> _MATERIAL FOR THIS EXERCISE_:
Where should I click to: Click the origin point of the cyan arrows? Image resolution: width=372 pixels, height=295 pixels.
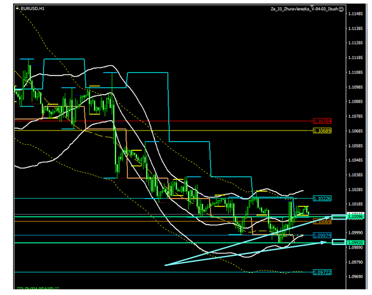[x=165, y=264]
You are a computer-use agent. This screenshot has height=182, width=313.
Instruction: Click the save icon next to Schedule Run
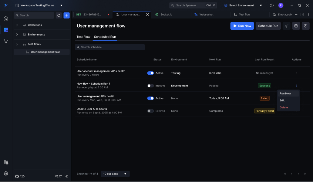click(296, 26)
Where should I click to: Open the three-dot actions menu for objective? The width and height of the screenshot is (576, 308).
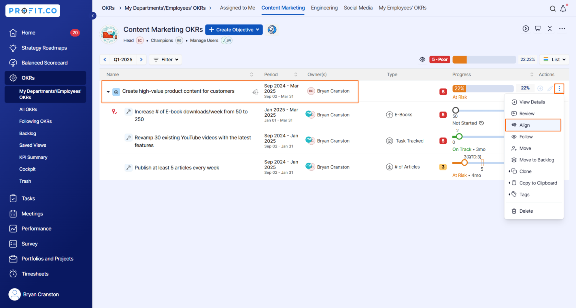coord(559,88)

> _GIVEN INSTRUCTION_: Rewrite every entry above with its request and answer, multiplying each click coordinate in the answers by 2.55 and rounding to the nearest whole number, with halves rounding up. Keep the numbers in the requests as they are, and leave the pictures out.

> _RESPONSE TO THE TASK_:
Where should I click to: Click the origin point of the cyan arrows? Image resolution: width=372 pixels, height=295 pixels.
[x=421, y=673]
You are a computer-use agent. This screenshot has height=182, width=313.
Instruction: Click the save icon next to Schedule Run
click(755, 66)
Where should I click to: Open the three-dot actions menu for objective? The width and height of the screenshot is (576, 308).
coord(1425,224)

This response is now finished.